BEGIN Text block
# Face Recognition Using mlrun with OpenCV And scikit-learn
 A complete pipeline of data processing, model training and serving function deployment.

### Install mlrun and kubeflow pipelines

In [1]:
!pip install mlrun



### Restart jupyter kernel after initial installations

### Install dependencies for the code and set config 

It is possible that after installing dependencies locally, you will need to restart Jupyter kernel to successfully import the packages.

In [2]:
# nuclio: ignore
import nuclio

Change following magic command to %%nuclio cmd -c if the following packages are already installed locally.

In [None]:
%%nuclio cmd
pip install cmake
pip install dlib
pip install face_recognition
pip install opencv-contrib-python
pip install imutils
pip install sklearn 
pip install pandas
pip install joblib
pip install v3io_frames

In [None]:
%nuclio config spec.build.baseImage = "python:3.6-jessie"

### Declare global variables and perform necessary imports 

In [3]:
DATA_PATH = '/User/demos/demos/faces/dataset/'
ARTIFACTS_PATH = '/User/demos/demos/faces/artifacts/'

In [4]:
import os
import shutil
import zipfile
from urllib.request import urlopen
from io import BytesIO
import cv2
import face_recognition
from imutils import paths
import joblib
from sklearn.linear_model import LogisticRegression
from mlrun.artifacts import TableArtifact
import pandas as pd
import numpy as np
import datetime
import random
import string
import v3io_frames as v3f

### Import and define mlrun functions for the pipeline 

In [5]:
# nuclio: ignore
from mlrun import new_function, code_to_function, NewTask, mount_v3io
import kfp
from kfp import dsl

In [6]:
def encode_images(context):
    
    client = v3f.Client("framesd:8081", container="users")
    
    if not os.path.exists(DATA_PATH + 'processed'):
        os.makedirs(DATA_PATH + 'processed')
    
    if not os.path.exists(DATA_PATH + 'label_pending'):
        os.makedirs(DATA_PATH + 'label_pending')
    
    # If no train images exist in the predefined path we will train the model on a small dataset of movie actresses
    if not os.path.exists(DATA_PATH + 'input'):
        os.makedirs(DATA_PATH + 'input')
END Text block
BEGIN Record extracts
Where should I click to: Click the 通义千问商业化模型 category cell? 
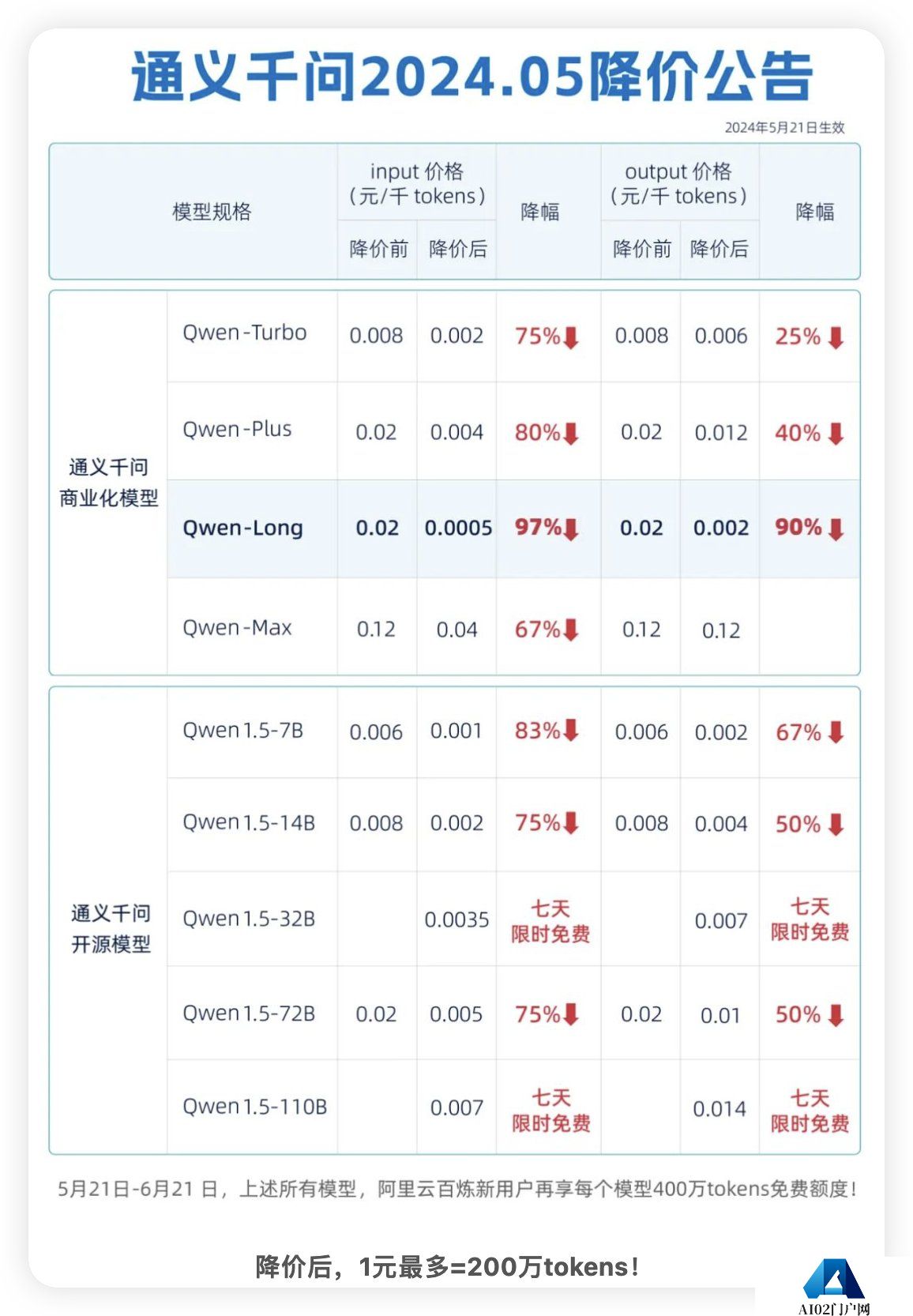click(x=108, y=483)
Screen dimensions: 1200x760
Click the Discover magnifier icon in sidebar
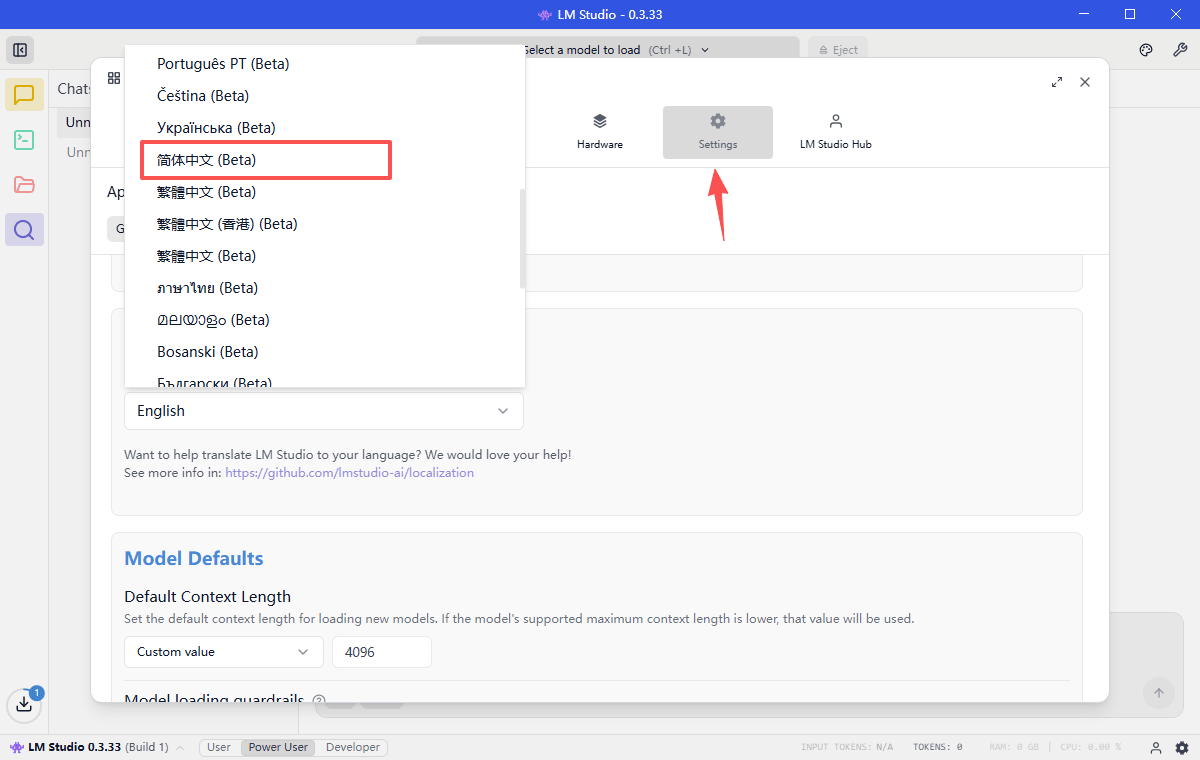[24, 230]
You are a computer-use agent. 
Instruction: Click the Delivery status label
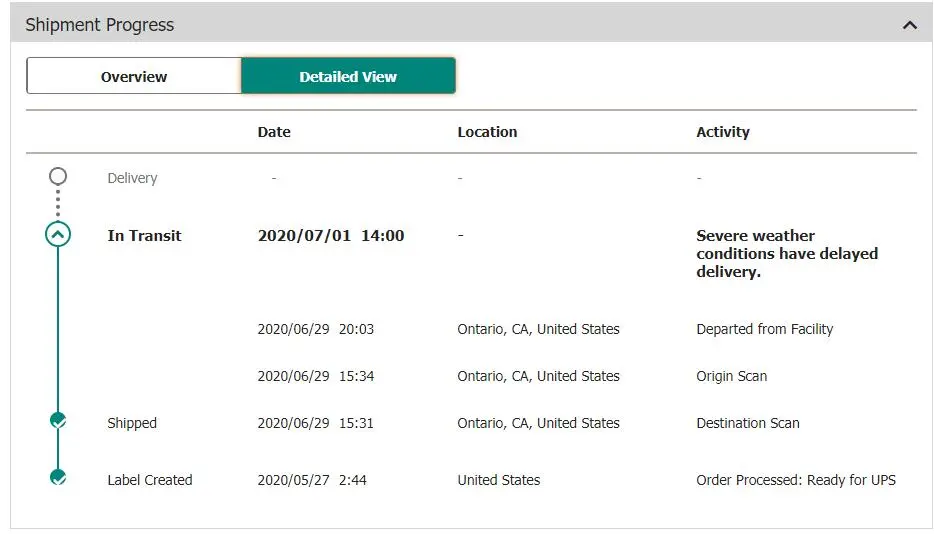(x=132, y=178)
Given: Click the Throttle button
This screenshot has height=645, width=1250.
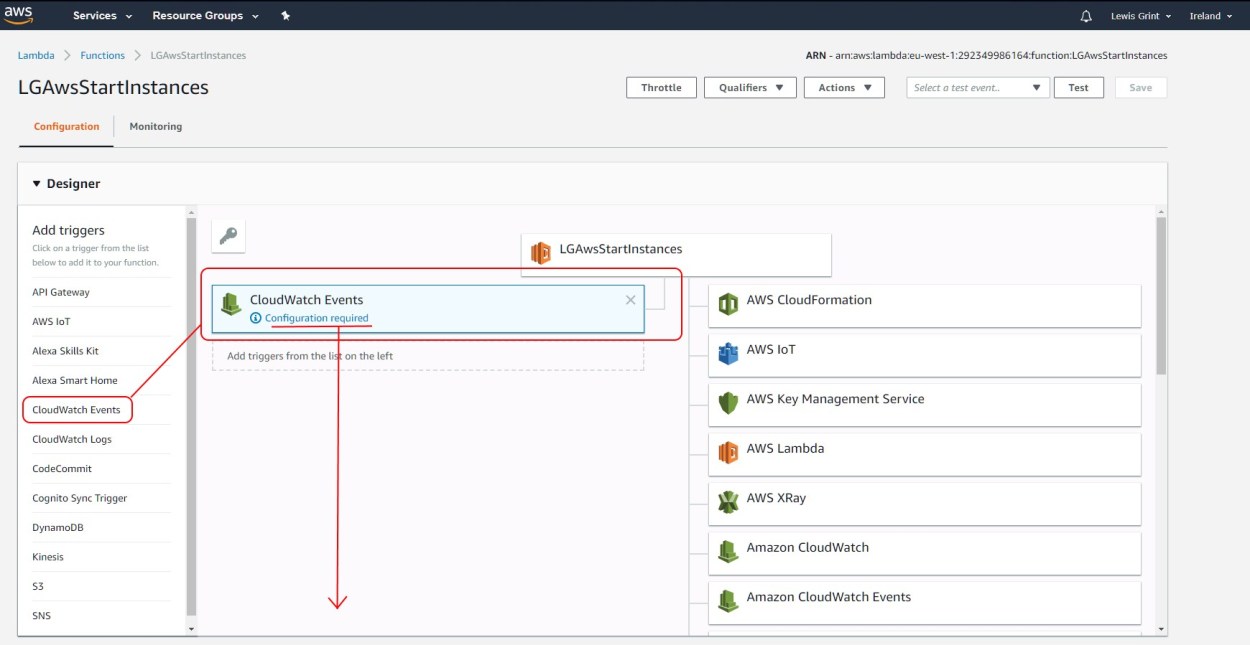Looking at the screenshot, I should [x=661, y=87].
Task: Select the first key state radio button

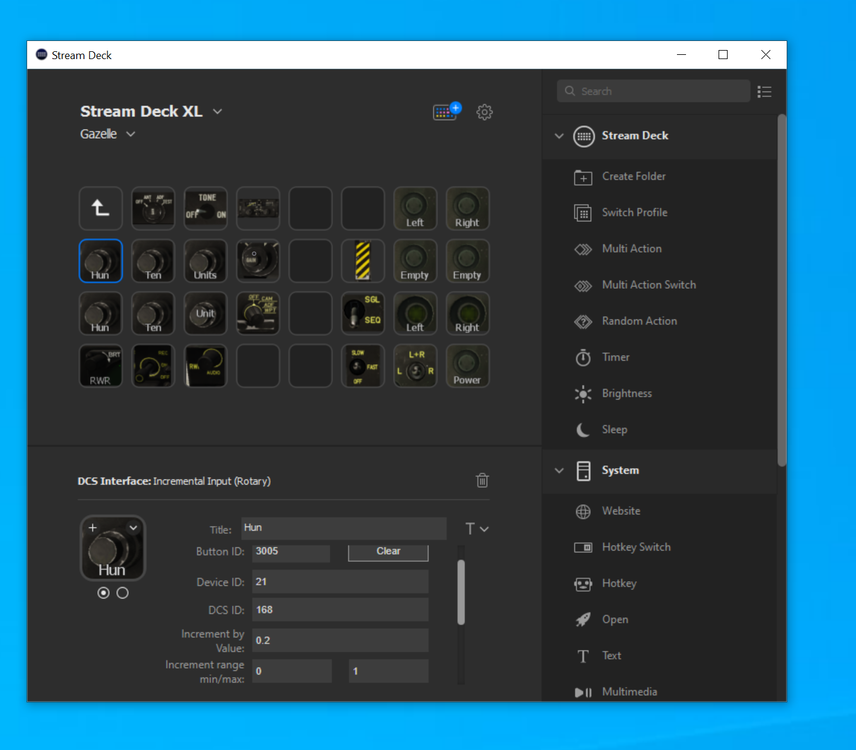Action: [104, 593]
END Record extracts
* Exercise prompt
Print the part of the face recognition notebook that begins at the words "### Install dependencies" and stops after the words "import the packages.", copying it without changes.

* Complete output
### Install dependencies for the code and set config 

It is possible that after installing dependencies locally, you will need to restart Jupyter kernel to successfully import the packages.